Download or read book American Indian Law Newsletter written by and published by . This book was released on 1969 with total page 478 pages. Available in PDF, EPUB and Kindle. Book excerpt:
Book Synopsis Navajo Tribal Council Resolutions, 1922-1951 by : Navajo Tribal Council
Download or read book Navajo Tribal Council Resolutions, 1922-1951 written by Navajo Tribal Council and published by . This book was released on 1952 with total page 764 pages. Available in PDF, EPUB and Kindle. Book excerpt:
Book Synopsis The National Union Catalog, Pre-1956 Imprints by :
Download or read book The National Union Catalog, Pre-1956 Imprints written by and published by . This book was released on 1975 with total page 712 pages. Available in PDF, EPUB and Kindle. Book excerpt:
Download or read book National Union Catalog written by and published by . This book was released on 1953 with total page 648 pages.

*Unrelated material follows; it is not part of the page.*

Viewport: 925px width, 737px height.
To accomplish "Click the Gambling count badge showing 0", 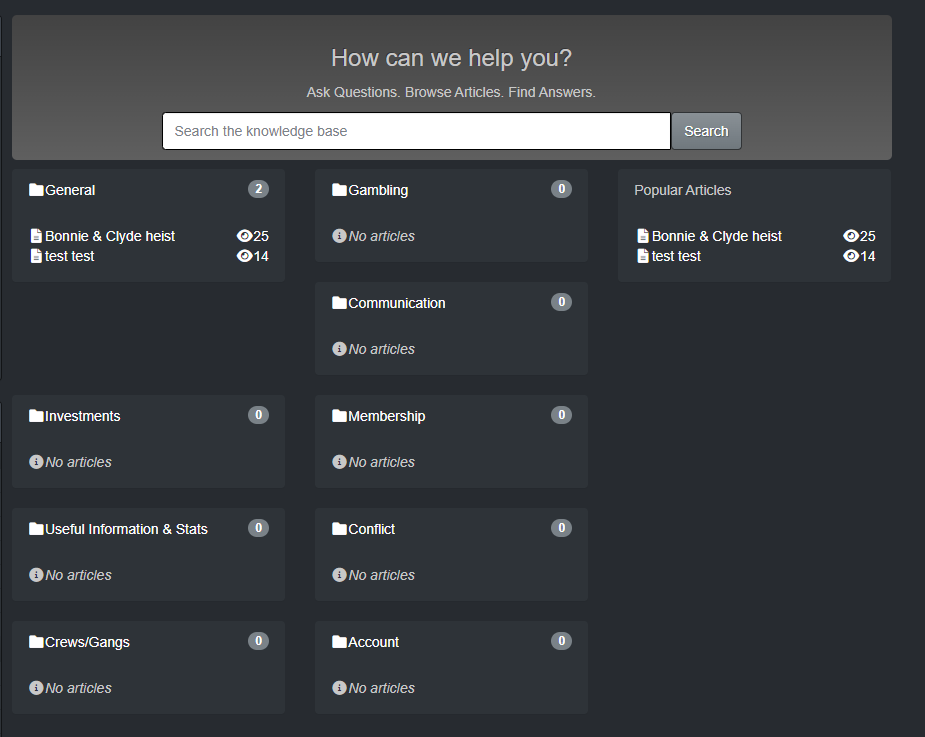I will pyautogui.click(x=561, y=189).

Available in PDF, EPUB and Kindle. Book excerpt:
Download or read book The National Union Catalog written by and published by . This book was released on 1961 with total page 648 pages. Available in PDF, EPUB and Kindle. Book excerpt:
Book Synopsis A Political History of the Navajo Tribe by : Robert W. Young
Download or read book A Political History of the Navajo Tribe written by Robert W. Young and published by . This book was released on 1978 with total page 214 pages. Available in PDF, EPUB and Kindle. Book excerpt: "This book draws not only upon published documentary sources, but also from unpublished material and the author's personal observations across a period of more than 20 years. He attempts to provide an objective outline of the historical antecedents underlying the present tribal organization. It is not the author's intention to disparage historical figures, either Navajo or non-Navajo, who played an important role in the political history of the Tribe. Each of them belongs to the period in which he or she lived and worked; and if the political philosophies they espoused are inconsonant with those that obtain today, the reason must be attributed to a greatly changed public attitude, as well as to present-day Federal Indian policy." from the editor page IX.